> EXERCISE: Please find all lines in the data that hold the string "computer" and copy them.

Collected data entries:
____

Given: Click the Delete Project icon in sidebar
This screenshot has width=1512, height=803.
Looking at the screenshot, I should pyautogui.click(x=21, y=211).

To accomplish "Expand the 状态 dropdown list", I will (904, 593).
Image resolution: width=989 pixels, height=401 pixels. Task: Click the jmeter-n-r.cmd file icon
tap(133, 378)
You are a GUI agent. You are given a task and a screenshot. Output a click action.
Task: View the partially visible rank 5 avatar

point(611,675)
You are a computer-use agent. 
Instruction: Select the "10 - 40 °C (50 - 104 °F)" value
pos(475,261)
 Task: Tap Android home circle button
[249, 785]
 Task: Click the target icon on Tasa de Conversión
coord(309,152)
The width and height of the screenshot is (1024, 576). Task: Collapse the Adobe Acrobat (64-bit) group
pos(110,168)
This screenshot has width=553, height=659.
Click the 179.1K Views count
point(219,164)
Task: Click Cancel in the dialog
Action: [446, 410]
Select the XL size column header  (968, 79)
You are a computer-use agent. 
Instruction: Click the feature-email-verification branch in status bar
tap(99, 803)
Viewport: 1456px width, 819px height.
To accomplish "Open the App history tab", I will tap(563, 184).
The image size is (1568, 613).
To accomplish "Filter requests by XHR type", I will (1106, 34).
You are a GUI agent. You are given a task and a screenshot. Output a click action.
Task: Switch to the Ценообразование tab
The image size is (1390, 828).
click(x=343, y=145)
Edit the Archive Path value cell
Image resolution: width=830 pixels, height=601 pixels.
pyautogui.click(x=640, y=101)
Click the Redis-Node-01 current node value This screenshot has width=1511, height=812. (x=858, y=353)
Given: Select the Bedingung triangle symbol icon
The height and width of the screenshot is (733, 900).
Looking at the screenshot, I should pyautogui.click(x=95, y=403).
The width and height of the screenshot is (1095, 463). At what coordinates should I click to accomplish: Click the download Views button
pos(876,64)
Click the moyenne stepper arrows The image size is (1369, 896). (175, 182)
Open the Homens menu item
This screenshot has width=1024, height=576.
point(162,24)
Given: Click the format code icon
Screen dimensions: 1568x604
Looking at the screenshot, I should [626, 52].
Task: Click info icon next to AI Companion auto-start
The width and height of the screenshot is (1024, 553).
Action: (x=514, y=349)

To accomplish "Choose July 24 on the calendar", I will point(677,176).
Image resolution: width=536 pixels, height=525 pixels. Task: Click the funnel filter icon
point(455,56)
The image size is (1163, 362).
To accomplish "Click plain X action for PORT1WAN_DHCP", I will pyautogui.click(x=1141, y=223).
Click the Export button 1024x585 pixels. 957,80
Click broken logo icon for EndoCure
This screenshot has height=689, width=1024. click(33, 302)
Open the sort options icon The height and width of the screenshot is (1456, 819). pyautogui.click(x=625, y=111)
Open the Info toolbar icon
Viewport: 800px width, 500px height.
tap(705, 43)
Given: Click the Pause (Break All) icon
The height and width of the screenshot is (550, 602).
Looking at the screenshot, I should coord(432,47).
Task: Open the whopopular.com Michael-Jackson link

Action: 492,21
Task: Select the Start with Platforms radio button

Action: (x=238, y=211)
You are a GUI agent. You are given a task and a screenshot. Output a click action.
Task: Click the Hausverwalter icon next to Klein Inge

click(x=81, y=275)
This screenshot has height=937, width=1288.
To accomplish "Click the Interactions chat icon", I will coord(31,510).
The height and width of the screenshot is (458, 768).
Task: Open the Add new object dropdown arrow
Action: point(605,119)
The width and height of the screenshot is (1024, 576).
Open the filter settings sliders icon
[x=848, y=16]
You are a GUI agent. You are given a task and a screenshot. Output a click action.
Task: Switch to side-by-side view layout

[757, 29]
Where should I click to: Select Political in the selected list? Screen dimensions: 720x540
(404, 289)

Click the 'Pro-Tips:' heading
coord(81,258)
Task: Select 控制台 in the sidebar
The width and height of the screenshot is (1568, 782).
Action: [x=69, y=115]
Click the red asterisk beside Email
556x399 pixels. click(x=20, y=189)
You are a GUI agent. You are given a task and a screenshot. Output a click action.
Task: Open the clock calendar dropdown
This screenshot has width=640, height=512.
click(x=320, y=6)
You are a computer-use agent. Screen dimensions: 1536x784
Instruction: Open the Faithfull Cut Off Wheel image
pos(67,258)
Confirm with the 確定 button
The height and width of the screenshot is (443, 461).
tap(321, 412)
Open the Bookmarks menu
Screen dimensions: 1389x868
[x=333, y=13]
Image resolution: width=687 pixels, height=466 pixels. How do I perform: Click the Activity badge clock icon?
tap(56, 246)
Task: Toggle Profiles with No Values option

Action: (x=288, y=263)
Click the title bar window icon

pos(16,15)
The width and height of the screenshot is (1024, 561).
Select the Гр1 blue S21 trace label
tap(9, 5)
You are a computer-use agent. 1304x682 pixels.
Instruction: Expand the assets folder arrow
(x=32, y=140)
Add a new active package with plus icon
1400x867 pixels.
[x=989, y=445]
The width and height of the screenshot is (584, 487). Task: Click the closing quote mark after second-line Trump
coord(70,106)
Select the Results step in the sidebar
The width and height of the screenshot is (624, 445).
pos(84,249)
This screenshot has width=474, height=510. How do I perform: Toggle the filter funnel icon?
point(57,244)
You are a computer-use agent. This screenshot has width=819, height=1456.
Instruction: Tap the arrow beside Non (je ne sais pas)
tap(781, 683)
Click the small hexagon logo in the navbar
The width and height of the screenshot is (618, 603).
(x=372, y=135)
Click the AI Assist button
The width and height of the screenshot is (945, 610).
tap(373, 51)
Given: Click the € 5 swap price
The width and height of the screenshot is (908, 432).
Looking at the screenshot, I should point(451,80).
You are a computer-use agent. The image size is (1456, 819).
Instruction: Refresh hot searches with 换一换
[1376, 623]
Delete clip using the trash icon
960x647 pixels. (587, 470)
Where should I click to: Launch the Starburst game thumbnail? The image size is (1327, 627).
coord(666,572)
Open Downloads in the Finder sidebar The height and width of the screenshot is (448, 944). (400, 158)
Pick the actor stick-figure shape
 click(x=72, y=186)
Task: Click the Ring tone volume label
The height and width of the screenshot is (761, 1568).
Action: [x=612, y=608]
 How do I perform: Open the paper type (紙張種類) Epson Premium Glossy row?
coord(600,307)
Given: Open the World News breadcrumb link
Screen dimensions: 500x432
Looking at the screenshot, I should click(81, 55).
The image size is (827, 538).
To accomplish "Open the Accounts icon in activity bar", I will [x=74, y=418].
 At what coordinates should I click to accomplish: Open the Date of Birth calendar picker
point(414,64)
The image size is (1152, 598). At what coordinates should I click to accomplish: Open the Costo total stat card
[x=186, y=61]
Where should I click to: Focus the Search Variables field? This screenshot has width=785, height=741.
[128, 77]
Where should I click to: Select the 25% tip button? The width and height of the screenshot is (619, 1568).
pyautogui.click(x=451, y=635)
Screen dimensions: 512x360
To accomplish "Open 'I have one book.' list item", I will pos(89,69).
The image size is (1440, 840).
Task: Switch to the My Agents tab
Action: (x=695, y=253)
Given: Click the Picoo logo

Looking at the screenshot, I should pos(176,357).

____

> PROBLEM SOLUTION:
You are a computer-use agent. 
You are a computer-use agent. 
You are a computer-use agent. Screen dimensions: 1536x784
You are a computer-use agent. 1304x682 pixels.
You are a computer-use agent. This screenshot has width=819, height=1456.
You are a computer-use agent. The image size is (1456, 819).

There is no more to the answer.